As CT examinations account for the major cause of radiation exposure to the general public from diagnostic medical imaging procedures, the development of low-dose CT imaging protocols is highly desirable. A recent study demonstrated that DNA double-strand breaks and chromosome aberrations increased in patients undergoing a standard-dose CT examination while no effect on human DNA was detected in patients undergoing low-dose CT scans [6]. Although a plethora of hardware and software technological advances in CT dose reduction have been reported, including high-sensitivity detectors, new automatic exposure control (AEC) systems, adaptive x-ray tube voltage, and new image reconstruction algorithms, CT is still not a low-dose imaging modality [7]. Therefore, the level of radiation exposure from this modality is still a matter of concern [8]. Task-specific low-dose imaging protocols devised in both academic and corporate settings were adopted in a clinical setting [9]. Zhou et al [10] suggested a low-dose CT protocol enabling to significantly reduce the dose-length product (DLP) and effective dose (ED) without sacrificing signal-to-noise ratio (SNR) and contrast-to-noise ratio (CNR). Nevertheless, converting from conventional full-dose to low-dose CT imaging protocols is not a simple task owing to the fear of increasing the false-positive rate due to the elevated level of noise and missing anatomical structures.

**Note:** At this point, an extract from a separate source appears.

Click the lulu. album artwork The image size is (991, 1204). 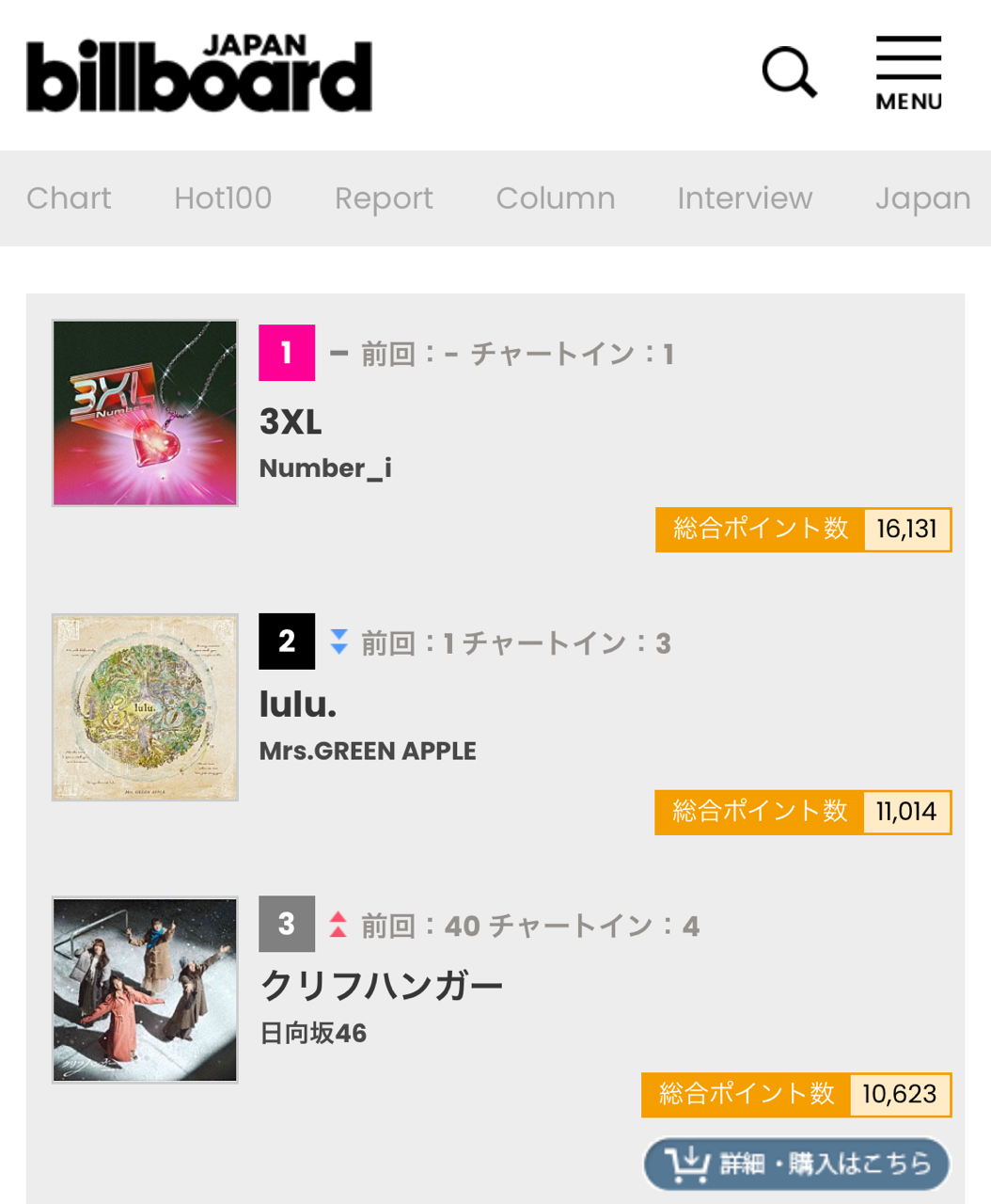(x=145, y=707)
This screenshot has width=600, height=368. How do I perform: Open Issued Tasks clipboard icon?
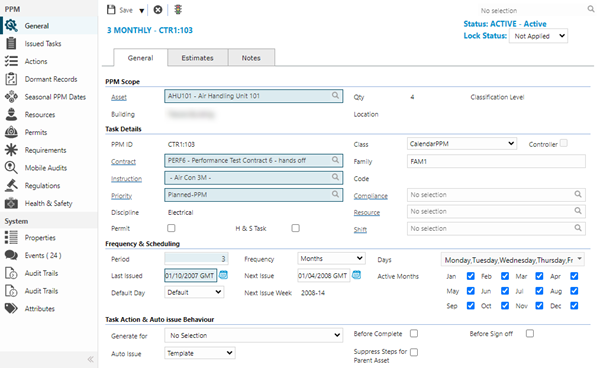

A number of professional societies, scientists, and clinicians proposed appropriate low-dose CT protocols for COVID-19 [11,12,13,14]. However, these protocols are not widely deployed in clinical centers for the same abovementioned reasons. Clinicians and radiologists often tend to use established protocols employing full-dose CT imaging and often lack time or are reluctant to develop or adopt new protocols, especially during emergency situations, such as during the COVID-19 outbreak.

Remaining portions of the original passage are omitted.